Nel 2025 circa il 29% degli italiani ha dichiarato di lavorare da casa. Il lavoro da remoto, che durante la Pandemia è stato considerato da molti come una soluzione temporanea, è la nuova normalità per milioni di persone. In testa, tra i lavoratori full-remote, ci sono i liberi professionisti (22%), mentre solo una porzione esigua di dipendenti lavora completamente da casa (4%). Molto gettonate sono anche le modalità “ibride”, che prevedono una presenza in ufficio in alcuni giorni della settimana e il restante tempo di lavoro online.
Alcuni lavori si prestano alla modalità smart working meglio di altri. Il settore marketing è in prima fila, con una grande fetta di occupati che lavorano da casa (secondo alcuni sondaggi fino al 70%). Al contrario, settori come quello sanitario-assistenziale richiedono ancora molto spesso la presenza fisica sul luogo di lavoro. Le città che contano più residenti impiegati da remoto sono Roma e Foggia, mentre in realtà come Taranto e Prato solo il 13% dei lavoratori esercita il proprio mestiere da casa.
Il lavoro da remoto suscita entusiasmi ma al tempo stesso solleva interrogativi riguardo ai possibili risvolti sulla salute mentale. Qual è il bilancio, sei anni dopo la Pandemia? Alcuni dati ci sono forniti da una ricerca del servizio di psicologia online Unobravo.
La ricerca ha coinvolto 1500 italiani che lavorano da casa. La raccolta dei dati si è basata su un questionario che riguardava costi e benefici dello smart working. Nel complesso, il lavoro da remoto influisce positivamente sulla percezione della salute mentale: il 46% degli intervistati ha affermato di aver riscontrato un migliore equilibrio tra lavoro e vita privata. Questo è dovuto in gran parte all’eliminazione degli spostamenti casa-lavoro, con un risparmio significativo di tempo da destinare alla propria salute psicofisica.

■ **DATI FORNITI**:

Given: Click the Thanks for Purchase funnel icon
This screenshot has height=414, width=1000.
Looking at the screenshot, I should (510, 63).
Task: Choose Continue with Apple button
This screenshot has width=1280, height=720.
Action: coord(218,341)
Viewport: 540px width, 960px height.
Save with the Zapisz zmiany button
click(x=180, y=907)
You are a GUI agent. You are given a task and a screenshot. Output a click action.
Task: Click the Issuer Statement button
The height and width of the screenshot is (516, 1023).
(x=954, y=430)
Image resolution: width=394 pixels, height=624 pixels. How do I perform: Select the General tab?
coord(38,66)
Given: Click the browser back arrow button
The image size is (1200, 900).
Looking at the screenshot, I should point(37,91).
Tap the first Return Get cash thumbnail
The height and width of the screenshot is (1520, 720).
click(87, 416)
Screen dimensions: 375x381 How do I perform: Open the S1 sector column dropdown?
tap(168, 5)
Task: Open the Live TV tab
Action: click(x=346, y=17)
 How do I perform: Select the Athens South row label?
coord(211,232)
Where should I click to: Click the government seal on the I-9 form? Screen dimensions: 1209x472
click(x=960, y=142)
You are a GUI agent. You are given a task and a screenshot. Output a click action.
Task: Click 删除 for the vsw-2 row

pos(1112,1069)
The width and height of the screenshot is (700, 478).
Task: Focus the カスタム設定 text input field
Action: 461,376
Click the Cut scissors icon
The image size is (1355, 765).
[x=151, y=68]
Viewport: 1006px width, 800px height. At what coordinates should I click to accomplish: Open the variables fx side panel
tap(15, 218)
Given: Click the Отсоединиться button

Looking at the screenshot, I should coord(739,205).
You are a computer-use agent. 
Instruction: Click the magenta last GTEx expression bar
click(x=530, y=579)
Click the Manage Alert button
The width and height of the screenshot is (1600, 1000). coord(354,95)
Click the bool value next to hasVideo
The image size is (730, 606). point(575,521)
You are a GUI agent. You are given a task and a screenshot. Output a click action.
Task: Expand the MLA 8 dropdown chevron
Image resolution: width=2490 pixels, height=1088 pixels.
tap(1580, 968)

■ **ATTIVITÀ**:
Come prosegue il testo sul lavoro da remoto e la salute mentale? Continualo partendo dalla sua ultima frase.

■ **RISPOSTA SCRITTA**:
Altri benefici riscontrati sono la riduzione dell’ansia e dello stress, la possibilità di dedicare più tempo all’esercizio fisico e un aumento della concentrazione e della produttività.
Sebbene il 15% degli intervistati abbia dichiarato di non rilevare criticità psicologiche nel lavoro da remoto, gran parte dei volontari ha segnalato di aver vissuto qualche difficoltà. Il problema principale (27%) è staccare la spina, dato che spesso il lavoro da remoto rende difficile stabilire dei limiti chiari. Molte persone finiscono per lavorare di più in smart working, sacrificando parte del loro tempo libero.
Un problema di non poco conto è anche il senso di solitudine. Chi lavora in full remote non ha contatti con i propri colleghi o clienti e, se non ha una vita privata abbastanza ricca, potrebbe finire per sentirsi sempre più isolato. La mancanza di rituali condivisi come la “pausa caffè” può ridurre il senso di appartenenza all’azienda, ma anche far saltare quella quota di socialità che in particolare per i giovani e i single ha tanta importanza.
Gli esperti consigliano a chi lavora da remoto di curare il più possibile l’equilibrio tra lavoro e vita privata, creando una routine strutturata che eviti il rischio di spremersi più del necessario. Un altro punto di fondamentale importanza per salvaguardare la salute mentale è curare le relazioni, cercando ogni occasione possibile per socializzare (ad esempio iscrivendosi a dei corsi, facendo volontariato, passando tempo con la famiglia…). Anche mantenere il corpo in movimento è fondamentale per il benessere mentale, e iscriversi in palestra o andare a correre è un piccolo gesto d’aiuto non solo per la linea ma anche per il cervello.